15 thoughts on “For Those of You Asking About Zeus

  1. From the photos here, Zeus does seem to like the dogs. It reminds me of a neighborhood cat who lived with a large dog. The dog died. New smaller dogs came in. Cat left and found another family with a large dog to hang out with.

  2. I’ve used this method to reduce anxiety between new cats and old cats:

    First, if you’re the person both sets of cats trust, take your lightly used t-shirt/other piece of garment, which has your scent on it. You’re the “I trust you” smell.

    Approach Cat Batch A (newcomers), and rub their faces, cheeks, elevator-butt-spot to your t-shirt.

    Approach Cat Batch B (existing hierarchy), and repeat the procedure.

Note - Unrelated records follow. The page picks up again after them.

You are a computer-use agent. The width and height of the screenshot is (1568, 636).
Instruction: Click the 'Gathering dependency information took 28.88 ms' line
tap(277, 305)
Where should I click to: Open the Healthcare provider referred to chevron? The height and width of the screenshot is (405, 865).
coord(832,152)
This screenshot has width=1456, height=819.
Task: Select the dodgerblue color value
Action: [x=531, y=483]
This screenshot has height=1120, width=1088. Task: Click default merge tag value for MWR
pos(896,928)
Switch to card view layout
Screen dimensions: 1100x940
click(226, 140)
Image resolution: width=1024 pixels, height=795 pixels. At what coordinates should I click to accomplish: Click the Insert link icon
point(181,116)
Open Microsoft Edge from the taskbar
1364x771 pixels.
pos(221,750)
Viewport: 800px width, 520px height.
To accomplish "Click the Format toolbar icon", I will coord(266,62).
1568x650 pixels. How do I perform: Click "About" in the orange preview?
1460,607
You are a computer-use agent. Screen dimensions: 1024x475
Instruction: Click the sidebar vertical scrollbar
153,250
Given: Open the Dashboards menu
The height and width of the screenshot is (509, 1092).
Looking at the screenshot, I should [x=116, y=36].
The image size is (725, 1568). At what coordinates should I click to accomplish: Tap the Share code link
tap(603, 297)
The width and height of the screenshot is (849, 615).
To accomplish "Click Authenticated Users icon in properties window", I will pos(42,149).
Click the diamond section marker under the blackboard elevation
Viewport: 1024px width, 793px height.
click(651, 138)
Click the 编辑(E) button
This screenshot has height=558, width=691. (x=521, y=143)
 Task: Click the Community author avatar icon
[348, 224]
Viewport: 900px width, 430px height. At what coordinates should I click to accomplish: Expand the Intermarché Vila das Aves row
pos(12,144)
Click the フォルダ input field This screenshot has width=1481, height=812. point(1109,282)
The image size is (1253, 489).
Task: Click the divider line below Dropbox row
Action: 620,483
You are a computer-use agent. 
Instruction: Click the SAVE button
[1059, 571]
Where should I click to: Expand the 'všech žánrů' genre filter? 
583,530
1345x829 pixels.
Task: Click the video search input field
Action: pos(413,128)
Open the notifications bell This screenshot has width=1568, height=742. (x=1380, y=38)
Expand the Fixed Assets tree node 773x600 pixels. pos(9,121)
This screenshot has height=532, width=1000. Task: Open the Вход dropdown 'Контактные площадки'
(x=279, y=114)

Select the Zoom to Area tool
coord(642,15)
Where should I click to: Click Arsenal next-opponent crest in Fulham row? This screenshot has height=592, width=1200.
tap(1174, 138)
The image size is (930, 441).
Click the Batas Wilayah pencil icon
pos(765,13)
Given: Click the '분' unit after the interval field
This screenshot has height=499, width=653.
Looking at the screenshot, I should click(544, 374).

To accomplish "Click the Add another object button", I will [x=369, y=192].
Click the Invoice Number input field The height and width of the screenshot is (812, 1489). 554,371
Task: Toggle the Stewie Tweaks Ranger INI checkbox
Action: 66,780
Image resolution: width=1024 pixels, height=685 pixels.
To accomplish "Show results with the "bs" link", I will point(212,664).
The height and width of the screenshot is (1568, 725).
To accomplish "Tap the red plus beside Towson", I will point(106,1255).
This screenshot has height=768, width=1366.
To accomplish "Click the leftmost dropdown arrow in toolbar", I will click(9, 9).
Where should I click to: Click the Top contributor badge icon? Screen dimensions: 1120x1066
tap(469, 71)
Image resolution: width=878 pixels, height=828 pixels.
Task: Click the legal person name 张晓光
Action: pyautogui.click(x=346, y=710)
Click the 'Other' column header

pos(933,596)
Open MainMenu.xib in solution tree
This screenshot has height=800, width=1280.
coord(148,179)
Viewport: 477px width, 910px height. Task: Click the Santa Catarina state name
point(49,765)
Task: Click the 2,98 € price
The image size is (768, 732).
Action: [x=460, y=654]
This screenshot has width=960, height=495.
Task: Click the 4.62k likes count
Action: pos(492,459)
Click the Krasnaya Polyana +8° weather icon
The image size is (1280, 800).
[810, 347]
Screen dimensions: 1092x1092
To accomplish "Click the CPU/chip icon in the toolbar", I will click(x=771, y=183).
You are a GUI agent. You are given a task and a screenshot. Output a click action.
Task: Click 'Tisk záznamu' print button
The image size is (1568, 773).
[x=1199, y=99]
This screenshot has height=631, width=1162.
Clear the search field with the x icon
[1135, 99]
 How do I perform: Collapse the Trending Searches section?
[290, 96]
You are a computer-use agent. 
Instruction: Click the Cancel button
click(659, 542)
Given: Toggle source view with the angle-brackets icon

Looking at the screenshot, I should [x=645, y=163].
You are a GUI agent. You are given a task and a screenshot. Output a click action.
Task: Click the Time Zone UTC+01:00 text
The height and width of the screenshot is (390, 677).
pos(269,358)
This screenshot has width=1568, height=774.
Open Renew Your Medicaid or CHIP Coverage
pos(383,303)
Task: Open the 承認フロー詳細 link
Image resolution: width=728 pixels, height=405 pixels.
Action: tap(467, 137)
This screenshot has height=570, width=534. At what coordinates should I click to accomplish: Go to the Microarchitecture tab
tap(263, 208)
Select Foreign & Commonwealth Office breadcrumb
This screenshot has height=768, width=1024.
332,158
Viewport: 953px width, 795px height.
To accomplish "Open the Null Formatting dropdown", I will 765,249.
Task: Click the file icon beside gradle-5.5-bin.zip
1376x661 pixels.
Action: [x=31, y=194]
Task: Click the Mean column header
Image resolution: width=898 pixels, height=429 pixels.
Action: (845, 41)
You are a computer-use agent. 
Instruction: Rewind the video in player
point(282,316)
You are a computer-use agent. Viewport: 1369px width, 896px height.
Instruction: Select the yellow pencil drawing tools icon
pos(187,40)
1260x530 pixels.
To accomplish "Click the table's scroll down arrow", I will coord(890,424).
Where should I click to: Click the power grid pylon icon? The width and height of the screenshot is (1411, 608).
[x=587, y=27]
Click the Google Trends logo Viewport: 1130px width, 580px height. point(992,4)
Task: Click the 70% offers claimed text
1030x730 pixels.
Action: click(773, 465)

    Once again, approach Cat Batch A (young upstarts), and redo the rub, except this time give a whole-body smear of smell.

    Introduce the cats to each other under monitored conditions.

    Cat logic: I have already marked this strange mewling tinything as mine, and the servant’s smell is also on it, therefore it must be OK.

    This has also worked OK while moving to a new apartment, you smear your kitties’ smell all over the place, therefore they must have visited the place and found it OK.

  3. I remember when our big grey lionesque cat Aslan passed on, after nearly twenty years of being Alpha Cat in the household, big tiger-striped Sir Kay showed clear distress when seeing Aslan’s body before it was buried in the side yard. Sir Kay was about 15 himself, and while he assumed Aslan’s Alpha Cat position among the other cats, he always seemed uncomfortable when called on to -act- like an Alpha Cat before he passed on himself a few years later. I think he expected to spend his entire life as a vice-president of a cat, happily curled up next to a bucket of warm spit.

  4. Happy that newly-elevated Zeus is coping with his status increase. Also happy that no new changes in the pecking order have occurred; everyone needs a chance to adjust.
    @ResolvedVox: 4. Daisy (the dog), Zeus, and Things One and Two.

  5. Zeus rather looks like a Cheshire cat in this picture- I expect to see nothing but the grin left soon.

  6. So glad he’s fine and adjusting well, and I’m sure you’re right about the kittens.

    Of course, if you got puppies in there, they’d start a drive to depose him and replace him with a Senior Cat of their choosing…who would be a dog.

  7. Glad to hear that Zeus is fine. It does seem odd to think of his as senior. I didn’t think it was that long ago that you wrote of finding him (called TempCat at the time) nearly freezing in your garage. Time does fly.

  8. Strange. I don’t know them, but I miss your cats. I think of them now and then for no reason and through the years, took great pleasure in your beautiful photos of them.

  9. Very glad to know that the handsome black-and-white fellow is thriving! He has always reminded me of a much-loved and long-departed cat I had in my teens/twenties, and I always grin at the photos of him. I hope he assumes the Alpha Cat mantle readily and wears it proudly, as he ought. He is certainly starting off the relationship with the Thinglets on the right foot, though I do endorse the t-shirt scent trick skiriki describes for easing their integration into the feline hierarchy.

  10. Senior Pet is quite the responsibility. Which I am confident Zeus will ignore and continue being a cat. He’ll be fine as soon as he gets his office back.

    I like, in a sad way, that he and Daisy understand Loppy’s not coming back.